How Much Can You Expect From Your Wage Loss Benefits?
Your wage-loss benefits are associated with 2 factors. These include your standard weekly wages, and the 2nd has to do with the extent associated with your inabilities to work.
When You Are 100% Disabled
If you are not able to work at all, then the according to the Workers’ Compensation Act, your workers’ compensation payout should be based on what your normal weekly wage is, up to a specific maximum and subjected to a specific minimum. The maximum is associated with a DLI (Department of Labor and Industry) calculation, according to the “state-wide average weekly wage.”
For the injuries that occurred in 2017, maximum wage-loss benefits were calculated at $995. The exact benefit will be based on either a flat-amount or a % of your personal income. Below is a breakdown of the benefits:
• If you earn under $552.77, then you will receive 90% of the weekly wage that you earn.
• If you earn between $552.78 and $746.25, your benefit is set at a flat-amount of $497.50
• If you earn over $746.26 a week, your benefit is calculated at 66.667% of the weekly wage that you earn but will not exceed $995.00.
When You Are Partially Disabled
When you are partially disabled, which means you are “not totally unable to work.” This is something a doctor will need to determine and can also depend on whether your employer has made work available to you within restrictions set by a doctor. An example of this may include when your doctor has certified that you are 30% disabled and has cleared you for “light duty” you become entitled to “partial” wage-loss benefits.
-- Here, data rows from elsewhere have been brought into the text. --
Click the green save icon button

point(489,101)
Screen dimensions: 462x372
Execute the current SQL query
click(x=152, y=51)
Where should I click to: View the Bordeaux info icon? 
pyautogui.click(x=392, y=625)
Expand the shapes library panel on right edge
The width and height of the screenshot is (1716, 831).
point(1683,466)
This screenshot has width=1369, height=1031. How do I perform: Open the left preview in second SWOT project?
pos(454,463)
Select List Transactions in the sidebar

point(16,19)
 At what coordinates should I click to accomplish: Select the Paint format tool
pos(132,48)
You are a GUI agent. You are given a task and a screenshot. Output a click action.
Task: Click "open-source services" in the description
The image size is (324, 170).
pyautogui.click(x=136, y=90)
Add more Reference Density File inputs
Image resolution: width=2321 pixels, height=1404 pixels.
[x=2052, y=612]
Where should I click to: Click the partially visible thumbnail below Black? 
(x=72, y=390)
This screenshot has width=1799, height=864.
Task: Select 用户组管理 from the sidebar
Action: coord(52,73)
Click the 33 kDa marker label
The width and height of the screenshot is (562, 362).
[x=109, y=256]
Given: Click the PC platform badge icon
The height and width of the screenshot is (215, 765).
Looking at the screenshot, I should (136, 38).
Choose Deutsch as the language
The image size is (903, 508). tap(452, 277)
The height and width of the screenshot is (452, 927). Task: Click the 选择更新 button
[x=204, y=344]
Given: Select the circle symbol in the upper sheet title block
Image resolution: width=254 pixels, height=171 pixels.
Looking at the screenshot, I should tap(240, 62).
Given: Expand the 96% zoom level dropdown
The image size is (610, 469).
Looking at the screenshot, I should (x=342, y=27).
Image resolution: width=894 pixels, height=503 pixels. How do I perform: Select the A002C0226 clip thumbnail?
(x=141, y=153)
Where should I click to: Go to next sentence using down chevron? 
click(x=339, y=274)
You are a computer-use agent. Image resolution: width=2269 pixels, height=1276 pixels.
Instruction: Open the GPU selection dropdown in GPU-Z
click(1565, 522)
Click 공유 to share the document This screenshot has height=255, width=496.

The partial disability benefits for wage loss are also based on your normal weekly wage. The wage-loss benefits are calculated at 66.667% associated with the difference between the normal wage that you earn and what you will be earning while you are on light-duty. For example, if your normal wage is $800 a week, and you are now only making $600 a week while working on “light duty”, you become eligible for the 66.667% wage-loss benefit of the $200 difference. This means your benefit would be $133.33 a week.